Из уст Паддока вырвалось проклятие — едва ли не впервые на памяти окружающих; он резко отвернулся от своего собрата по оружию и сделал несколько шагов прочь, словно махнул на все рукой. Такой поступок был бы, однако, совершенно немыслим.
— О'Флаэрти, лейтенант… не буду вас упрекать, — начал Паддок.
— Упрекать меня? А кто же, по-вашему, меня отравил, дружочек? — огрызнулся фейерверкер.
Паддок лишь вскинул на него глаза, а затем с кротостью и смирением ответил:
— Ладно, дорогой сэр, и как же нам поступить теперь?
— А что мы можем поделать?
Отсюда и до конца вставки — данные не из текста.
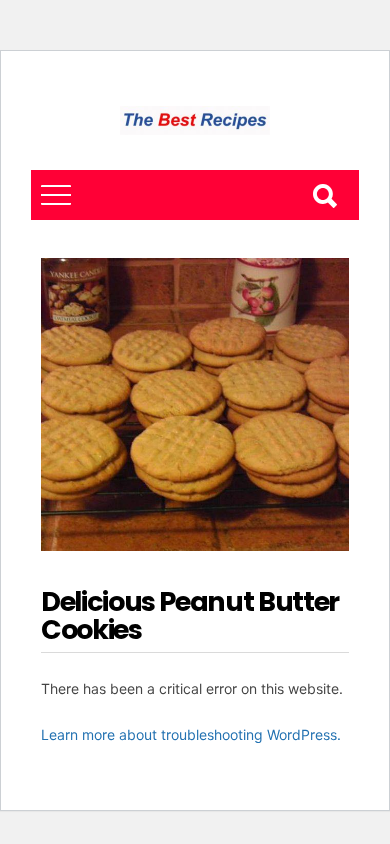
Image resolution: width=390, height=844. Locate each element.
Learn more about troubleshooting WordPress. (191, 734)
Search (324, 195)
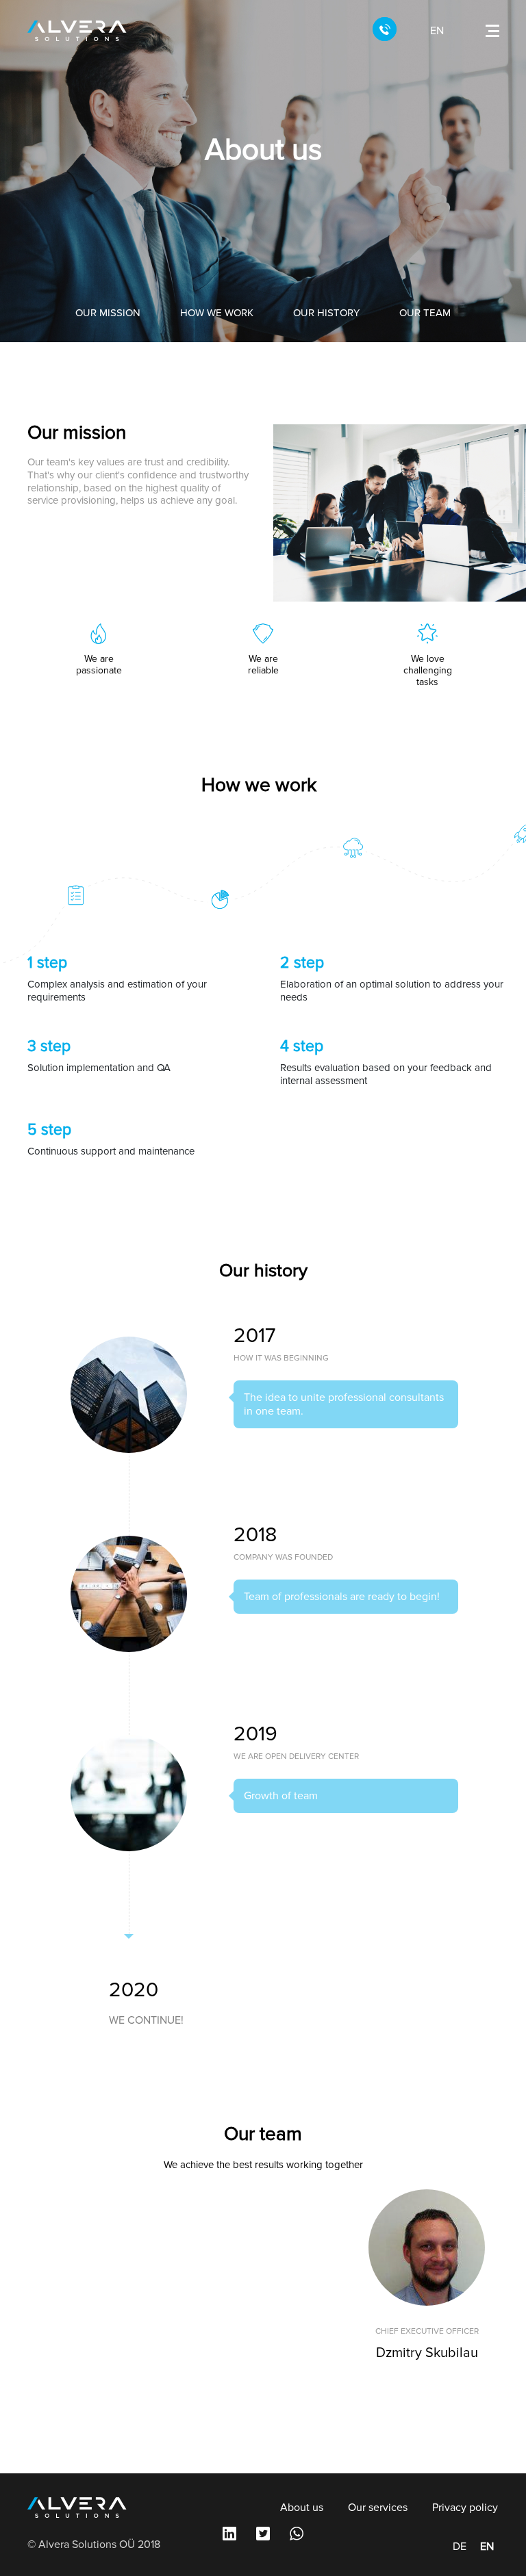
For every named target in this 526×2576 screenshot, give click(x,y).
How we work (216, 313)
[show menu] (492, 31)
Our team (425, 313)
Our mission (107, 313)
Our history (326, 313)
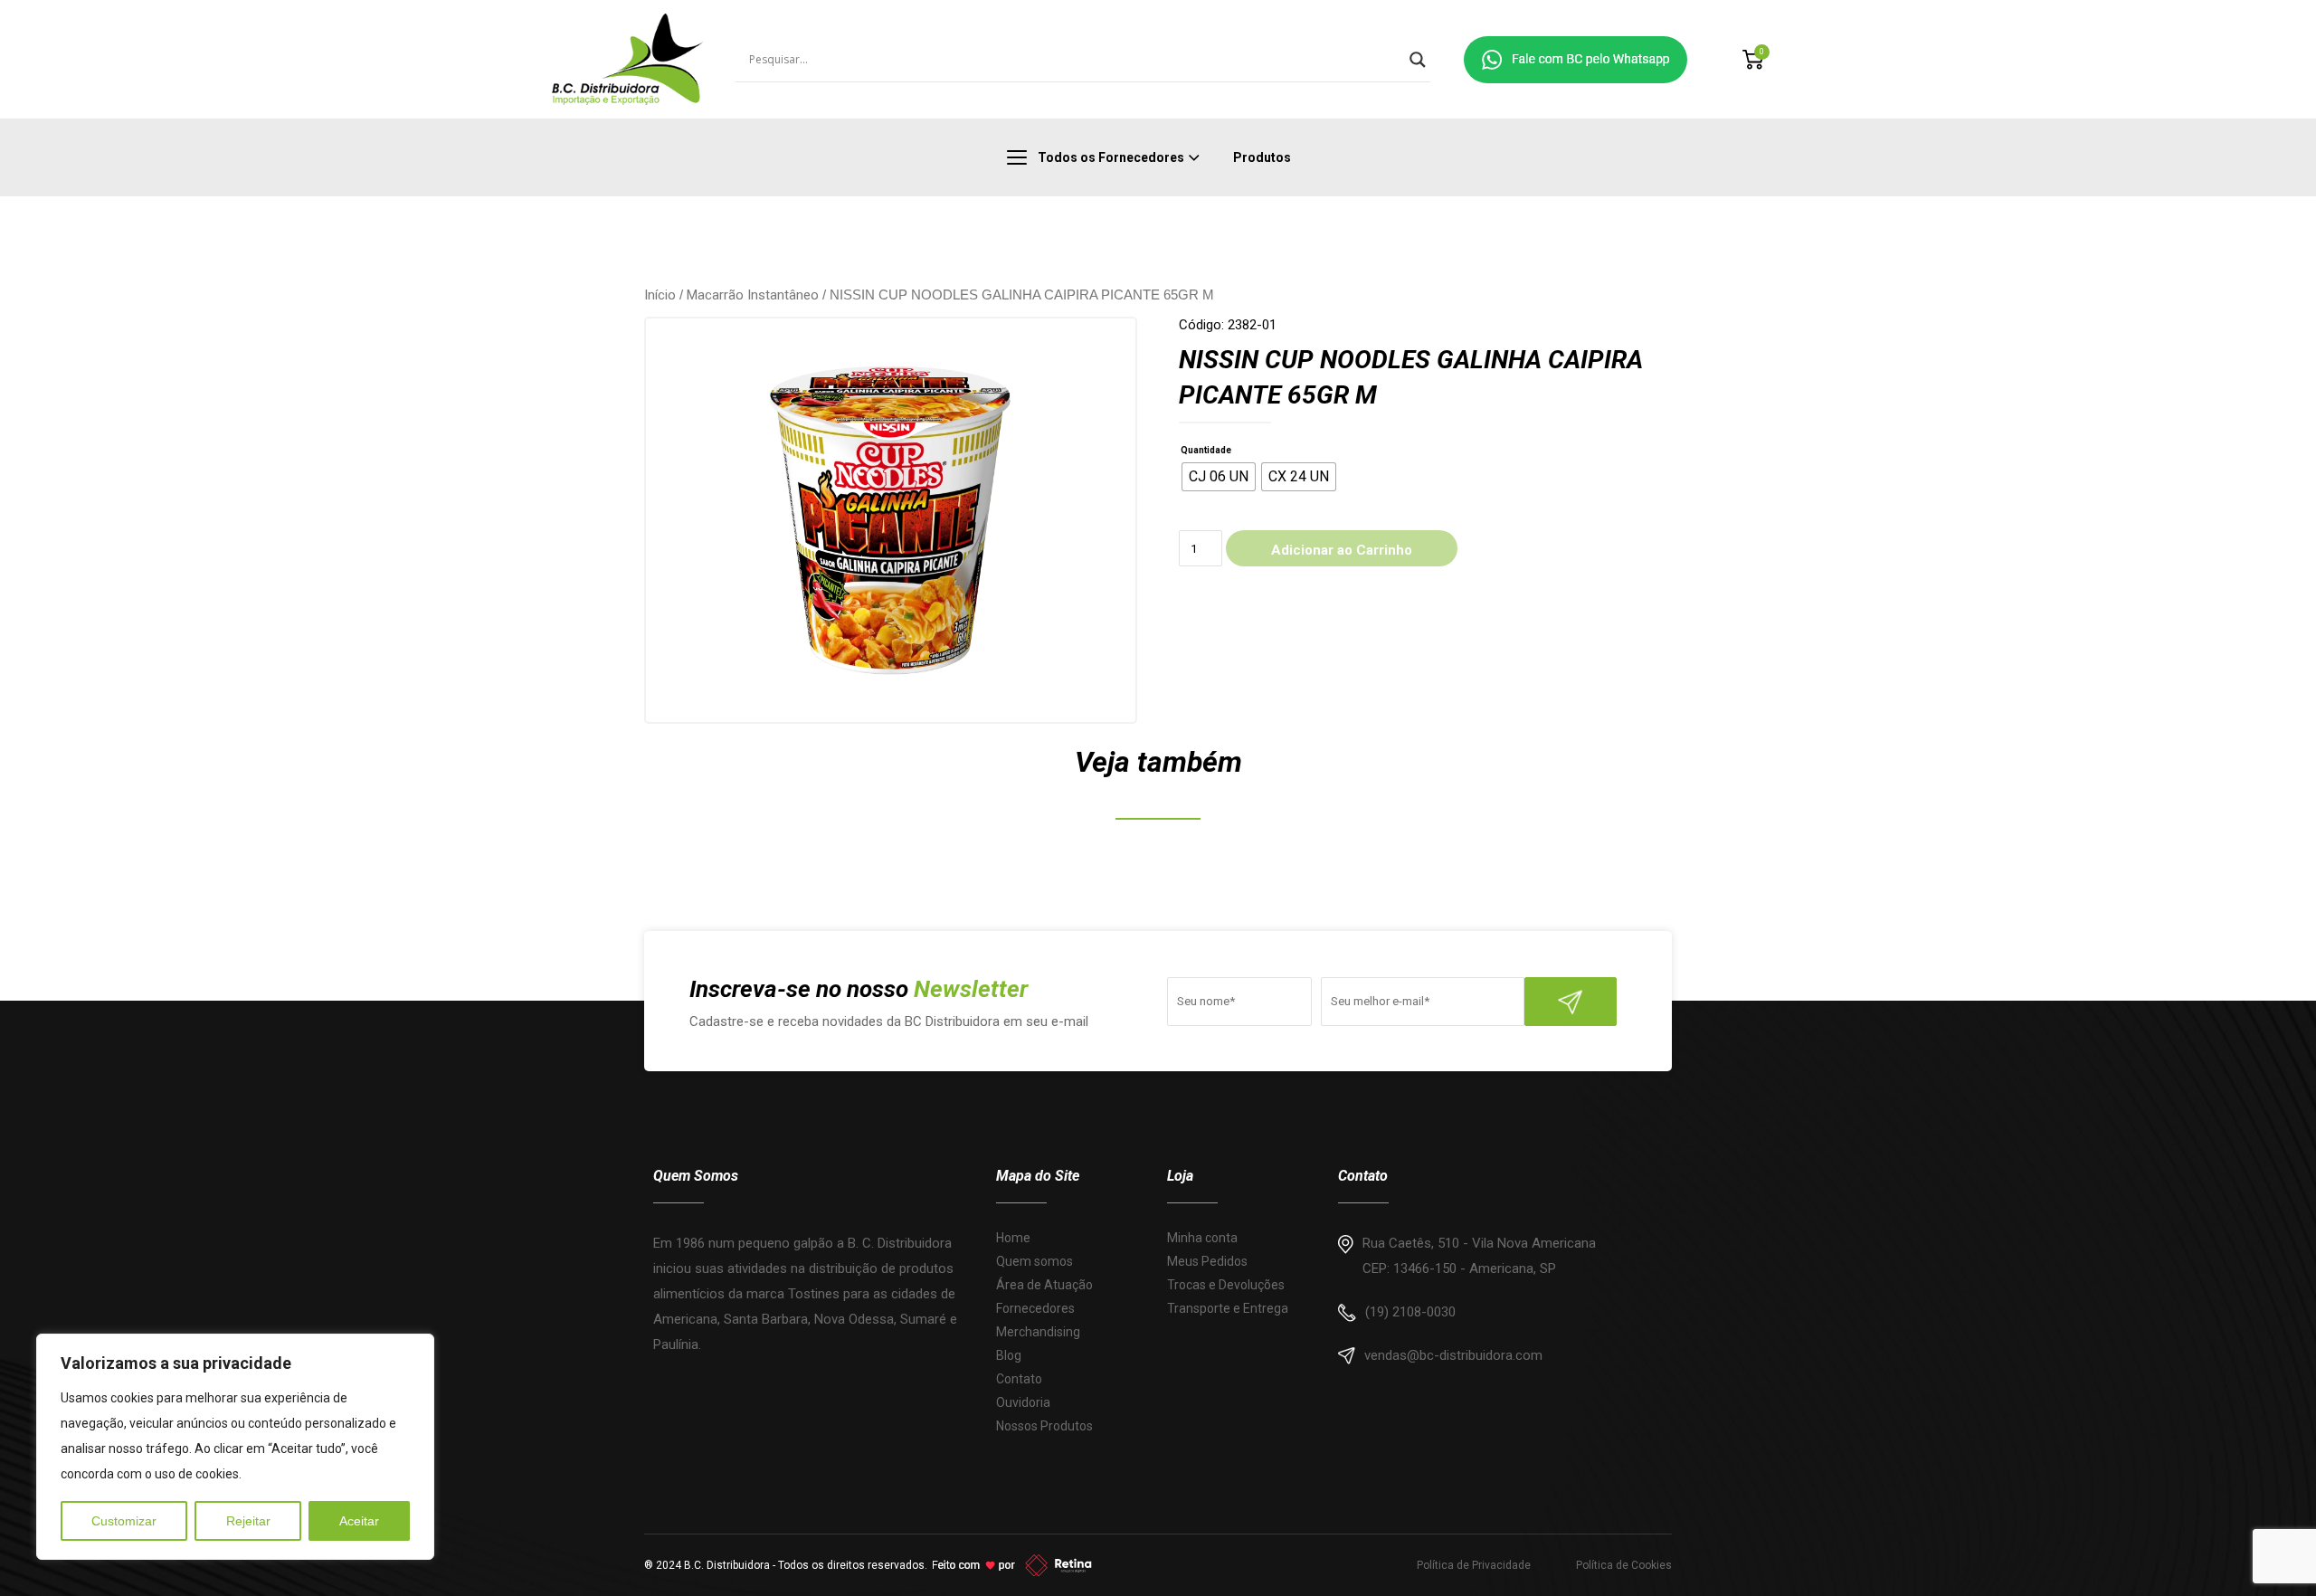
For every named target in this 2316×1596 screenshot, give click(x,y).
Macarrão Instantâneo (753, 295)
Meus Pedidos (1207, 1261)
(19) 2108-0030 (1410, 1312)
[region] (235, 1447)
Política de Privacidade (1474, 1565)
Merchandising (1038, 1332)
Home (1013, 1237)
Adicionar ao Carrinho (1341, 550)
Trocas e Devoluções (1226, 1285)
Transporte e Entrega (1227, 1308)
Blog (1008, 1355)
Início (660, 295)
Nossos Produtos (1044, 1426)
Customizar (124, 1521)
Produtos (1262, 157)
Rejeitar (248, 1521)
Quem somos (1034, 1261)
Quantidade (1206, 450)
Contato (1019, 1379)
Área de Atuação (1044, 1285)
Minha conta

Пусть будет что будет.
Мне следует пояснить, дабы успокоить сердобольных читателей, сочувствующих доблестному фейерверкеру: причиной его недомогания был не столько яд, сколько противоядие. Циничный и злобный Стерк изобрел адскую смесь. Впоследствии фейерверкер взволнованно недоумевал вслух, как Паддок умудрился состряпать такую отраву (взять под подозрение эликсир Стерка он не догадался): «От боли я позабыл, мадам, на каком я свете».
Наттер успел уже сбросить сюртук и жилет и остался в аккуратной рубашке из черного люстрина — подобные наряды старшие по возрасту офицеры Королевской ирландской артиллерии видывали в свое время на фехтовальных поединках.
— Положение плачевное, — заявил Паддок тоскливо.
— Бог с ним, — простонал О'Флаэрти и, не дрогнув, снял сюртук, — будут у вас, вместо одного, два покойника. Не выдавайте себя, и вам не придется за меня краснеть, если я вдруг уцелею.
Приготовления были завершены; легкий и жилистый Наттер выступил вперед со своей грозной шпагой — распростившись с молодостью, он не потерял мастерства. Белки глаз недвижно сияли на его смуглом лице. Он бросил несколько слов своему оруженосцу и быстрым жестом указал на толпу по обе стороны; великолепный Мэхони пошептался со стоявшими по соседству офицерами; они энергично осадили публику и стали следить за тем, чтобы никто из посторонних не прорвался внутрь намеченного ими кольца. О'Флаэрти крепко ухватил рукоятку шпаги и вздел вверх клинок, встряхнулся, сделал один-два ложных приема и, подобный Голиафу{66}, стал наступать на коротенького Наттера.
— Ну что ж вы, Паддок, подзадорьте своего подопечного, — заметил Деврё, в любви к шуткам не знавший меры, — скажите, пусть выпотрошит его, разделает и подаст к столу.
В полку вошло в обычай подтрунивать над кулинарными увлечениями Паддока; сомневаюсь, однако, чтобы лейтенант услышал эту выдержку из своего вчерашнего «рецепта»; все внимание он сосредоточил на О'Флаэрти, который уже был близок к тому, чтобы войти в соприкосновение с противником. Но в этот критический момент, к ужасу Паддока, фейерверкер застыл на месте и вновь, как совсем недавно, скрючился пополам, а лицо его исказила жуткая гримаса, словно он силился проглотить свою нижнюю губу, а заодно и подбородок. С прерывистым стоном О'Флаэрти клонился все ниже, пока не сел на землю, затем он подтянул колени к груди и стал раскачиваться из стороны в сторону; он задержал дыхание, и лицо его побагровело.